Se miró, una vez más, en las
aguas transparentes. Como siempre vio en ellas reflejarse las copas de los
árboles, las luces y las sombras y el cielo azul, despejado y sereno, y pensó que
todo era muy hermoso. Ya lo sabía, pero le gustaba mirarse de vez en cuando y
comprobar que, a pesar del paso del tiempo y de todas las vicisitudes de la
vida, ella aún seguía viéndose juvenil y llena de encanto.
Siguió caminando, como todos
los días, aquella marcha suya no tenía fin. A veces le resultaba ya cansada y
cada vez más a menudo, se encontraba pensando en que le gustaría cambiar de
ruta y llegar a sitios que no había visitado nunca. Conocía al dedillo cada
hueco, cada luz, cada viento, lo había visto y sentido tantas veces todo, que
ya no podía soportar aquella rutina.
Suspiró resignada. ¡Pero
tenía compromisos y obligaciones con tanta gente a la que ni siquiera conocía! Ya,
ya lo sabía, soñaba con un imposible. Las cosas eran como eran y lo habían sido
desde el primer día, allí en el principio de los tiempos, cuando todo era un caos
y cada uno buscaba su lugar en la inmensidad del espacio. Por eso, a veces
lloraba incansable, desbordada, hasta inundarlo todo, o juraba con palabras
soeces hasta conseguir que todo se conmoviera y se agitara convulsamente. Estaba
harta y encima le tocaban las narices pretendiendo que le hacían cosquillas,
cuando en realidad la estaban matando poco a poco, con una inquina enorme, como
si la odiaran, a ella que estaba allí para ellos y les daba todo lo que
necesitaran cuando lo necesitaran. Definitivamente: algo tendría que hacer
costara lo que costase. Por eso empezó a maquinar; se le ocurrían cosas horribles
para ellos, cosas que, sin embargo, a ella podrían sacarla de aquel
aburrimiento. Reconocía que algunas eran muy salvajes, ya lo sabía. Pero
resulta que eran las que más le gustaban. ¿Por qué tenía que pensar en nadie?

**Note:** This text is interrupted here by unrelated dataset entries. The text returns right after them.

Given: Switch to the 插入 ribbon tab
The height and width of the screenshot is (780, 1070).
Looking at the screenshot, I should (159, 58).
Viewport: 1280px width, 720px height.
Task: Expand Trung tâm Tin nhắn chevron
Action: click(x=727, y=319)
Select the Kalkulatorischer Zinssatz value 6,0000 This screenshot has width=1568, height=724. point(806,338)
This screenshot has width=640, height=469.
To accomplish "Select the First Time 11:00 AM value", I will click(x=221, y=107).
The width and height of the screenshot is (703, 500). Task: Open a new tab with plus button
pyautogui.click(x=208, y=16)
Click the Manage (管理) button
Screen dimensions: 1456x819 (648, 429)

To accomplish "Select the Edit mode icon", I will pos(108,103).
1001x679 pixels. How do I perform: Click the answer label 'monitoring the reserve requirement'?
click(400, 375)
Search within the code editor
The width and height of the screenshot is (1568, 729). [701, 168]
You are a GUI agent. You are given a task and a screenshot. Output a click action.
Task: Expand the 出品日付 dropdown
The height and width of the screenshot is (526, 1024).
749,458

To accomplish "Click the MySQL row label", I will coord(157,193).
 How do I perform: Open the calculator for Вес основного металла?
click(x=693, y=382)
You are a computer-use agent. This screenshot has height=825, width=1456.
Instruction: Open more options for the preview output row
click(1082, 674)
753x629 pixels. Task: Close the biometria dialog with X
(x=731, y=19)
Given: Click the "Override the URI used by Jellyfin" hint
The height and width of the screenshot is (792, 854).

¿Quién pensaba en ella? A lo mejor algunos cambios vendrían bien a toda aquella
tropa de inconscientes que no se preocupaban del presente y mucho menos del
futuro.
Maduró la idea durante mucho
tiempo. Un día decidió que ya era hora de hacer algo; al día siguiente se echó
atrás pues le entró miedo y también remordimiento y pena porque no sabía cuáles
serían las consecuencias. ¿Cómo sabía ella que lo que pensaba hacer no iba a
resultar en un desastre? No podía precipitarse porque sus decisiones atañían a
muchos, no solo a ella. Y, por otra parte ¿sabría arreglárselas sola, lejos de
lo que había sido su vida hasta entonces, lejos del compañero que siempre la
había atraído, la había dado calor y hasta diría que la había gobernado?
Miró de nuevo en el fondo de
un río, esta vez las aguas eran claras y transparentes, pero en ellas seguía
reflejándose el cielo y al fondo podían verse pececillos plateados que bailaban
contra la corriente. Ya estaba, iba a hacer lo que quería, necesitaba libertad
y si seguía así nunca la conseguiría.
Temblaba solo de pensar que
por fin podría salir de aquella rutina que la obligaba a girar y girar siempre
en la misma órbita, siempre alrededor del mismo sol que quemaba y abrasaba todo
dependiendo de por dónde andaba. Iba a arriesgarse sin pedir opinión a nadie,
ellos tampoco le pedían a ella la suya cuando la agujereaban, explotaban bombas
en su interior, cortaban sus hermosos árboles y otras burradas aún peores. En
la próxima vuelta daría un salto y se apartaría del sol, se alejaría un poco de
él y buscaría otra órbita por la que caminar de nuevo... o tal vez cambiaría a
menudo de camino y por fin haría lo que le daba la gana.